*** Opening Records for the task ***

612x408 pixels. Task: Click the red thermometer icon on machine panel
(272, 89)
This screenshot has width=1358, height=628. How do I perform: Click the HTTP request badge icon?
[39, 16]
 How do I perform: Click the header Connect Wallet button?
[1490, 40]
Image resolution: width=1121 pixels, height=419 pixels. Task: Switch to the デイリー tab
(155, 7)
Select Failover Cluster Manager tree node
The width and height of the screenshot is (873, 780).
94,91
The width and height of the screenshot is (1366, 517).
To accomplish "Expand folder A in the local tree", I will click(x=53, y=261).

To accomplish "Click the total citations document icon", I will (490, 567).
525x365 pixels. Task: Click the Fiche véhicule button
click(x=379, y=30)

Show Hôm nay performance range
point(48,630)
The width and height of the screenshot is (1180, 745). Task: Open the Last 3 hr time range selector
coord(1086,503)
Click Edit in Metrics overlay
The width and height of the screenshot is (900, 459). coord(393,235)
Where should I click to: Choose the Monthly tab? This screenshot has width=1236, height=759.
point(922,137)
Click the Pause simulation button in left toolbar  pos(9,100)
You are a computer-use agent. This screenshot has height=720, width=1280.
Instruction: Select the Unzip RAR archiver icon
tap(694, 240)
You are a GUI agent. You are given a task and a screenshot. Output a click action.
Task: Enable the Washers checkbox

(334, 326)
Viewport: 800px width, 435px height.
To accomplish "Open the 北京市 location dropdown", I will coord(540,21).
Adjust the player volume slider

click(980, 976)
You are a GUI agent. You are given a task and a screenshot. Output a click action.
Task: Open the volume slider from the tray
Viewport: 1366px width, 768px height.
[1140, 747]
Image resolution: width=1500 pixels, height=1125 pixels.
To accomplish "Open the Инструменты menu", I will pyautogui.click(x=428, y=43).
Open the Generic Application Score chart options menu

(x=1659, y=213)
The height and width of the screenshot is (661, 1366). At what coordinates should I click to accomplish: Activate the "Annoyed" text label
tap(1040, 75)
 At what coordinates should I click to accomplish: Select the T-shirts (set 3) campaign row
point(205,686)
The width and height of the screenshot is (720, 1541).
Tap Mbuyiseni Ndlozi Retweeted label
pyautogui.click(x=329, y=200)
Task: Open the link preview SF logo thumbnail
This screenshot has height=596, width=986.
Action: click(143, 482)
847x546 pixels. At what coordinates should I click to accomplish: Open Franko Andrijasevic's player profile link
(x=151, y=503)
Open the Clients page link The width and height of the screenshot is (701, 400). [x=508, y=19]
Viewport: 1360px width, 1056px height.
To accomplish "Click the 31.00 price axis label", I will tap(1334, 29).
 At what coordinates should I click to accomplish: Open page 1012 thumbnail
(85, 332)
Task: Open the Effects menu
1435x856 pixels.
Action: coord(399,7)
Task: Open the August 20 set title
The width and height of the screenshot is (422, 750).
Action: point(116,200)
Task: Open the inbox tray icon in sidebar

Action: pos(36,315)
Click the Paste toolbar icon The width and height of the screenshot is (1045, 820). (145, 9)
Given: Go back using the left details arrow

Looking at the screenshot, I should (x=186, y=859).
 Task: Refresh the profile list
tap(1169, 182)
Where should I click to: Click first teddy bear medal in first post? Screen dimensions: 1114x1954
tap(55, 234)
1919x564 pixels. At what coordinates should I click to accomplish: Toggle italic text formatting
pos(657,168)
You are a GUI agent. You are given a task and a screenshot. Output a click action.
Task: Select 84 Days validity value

*** Closing Records for the task ***

◆ Instructions to follow ◆
Whatever appears in the data above is to be set down exactly.

◆ Exercise answer ◆
612x408 pixels. Task: Click the red thermometer icon on machine panel
(272, 89)
This screenshot has width=1358, height=628. How do I perform: Click the HTTP request badge icon?
[39, 16]
 How do I perform: Click the header Connect Wallet button?
[1490, 40]
Image resolution: width=1121 pixels, height=419 pixels. Task: Switch to the デイリー tab
(155, 7)
Select Failover Cluster Manager tree node
The width and height of the screenshot is (873, 780).
94,91
The width and height of the screenshot is (1366, 517).
To accomplish "Expand folder A in the local tree", I will click(x=53, y=261).

To accomplish "Click the total citations document icon", I will (490, 567).
525x365 pixels. Task: Click the Fiche véhicule button
click(x=379, y=30)

Show Hôm nay performance range
point(48,630)
The width and height of the screenshot is (1180, 745). Task: Open the Last 3 hr time range selector
coord(1086,503)
Click Edit in Metrics overlay
The width and height of the screenshot is (900, 459). coord(393,235)
Where should I click to: Choose the Monthly tab? This screenshot has width=1236, height=759.
point(922,137)
Click the Pause simulation button in left toolbar  pos(9,100)
You are a computer-use agent. This screenshot has height=720, width=1280.
Instruction: Select the Unzip RAR archiver icon
tap(694, 240)
You are a GUI agent. You are given a task and a screenshot. Output a click action.
Task: Enable the Washers checkbox

(334, 326)
Viewport: 800px width, 435px height.
To accomplish "Open the 北京市 location dropdown", I will coord(540,21).
Adjust the player volume slider

click(980, 976)
You are a GUI agent. You are given a task and a screenshot. Output a click action.
Task: Open the volume slider from the tray
Viewport: 1366px width, 768px height.
[1140, 747]
Image resolution: width=1500 pixels, height=1125 pixels.
To accomplish "Open the Инструменты menu", I will pyautogui.click(x=428, y=43).
Open the Generic Application Score chart options menu

(x=1659, y=213)
The height and width of the screenshot is (661, 1366). At what coordinates should I click to accomplish: Activate the "Annoyed" text label
tap(1040, 75)
 At what coordinates should I click to accomplish: Select the T-shirts (set 3) campaign row
point(205,686)
The width and height of the screenshot is (720, 1541).
Tap Mbuyiseni Ndlozi Retweeted label
pyautogui.click(x=329, y=200)
Task: Open the link preview SF logo thumbnail
This screenshot has height=596, width=986.
Action: click(143, 482)
847x546 pixels. At what coordinates should I click to accomplish: Open Franko Andrijasevic's player profile link
(x=151, y=503)
Open the Clients page link The width and height of the screenshot is (701, 400). [x=508, y=19]
Viewport: 1360px width, 1056px height.
To accomplish "Click the 31.00 price axis label", I will tap(1334, 29).
 At what coordinates should I click to accomplish: Open page 1012 thumbnail
(85, 332)
Task: Open the Effects menu
1435x856 pixels.
Action: coord(399,7)
Task: Open the August 20 set title
The width and height of the screenshot is (422, 750).
Action: point(116,200)
Task: Open the inbox tray icon in sidebar

Action: pos(36,315)
Click the Paste toolbar icon The width and height of the screenshot is (1045, 820). (145, 9)
Given: Go back using the left details arrow

Looking at the screenshot, I should (x=186, y=859).
 Task: Refresh the profile list
tap(1169, 182)
Where should I click to: Click first teddy bear medal in first post? Screen dimensions: 1114x1954
tap(55, 234)
1919x564 pixels. At what coordinates should I click to accomplish: Toggle italic text formatting
pos(657,168)
You are a GUI agent. You are given a task and a screenshot. Output a click action.
Task: Select 84 Days validity value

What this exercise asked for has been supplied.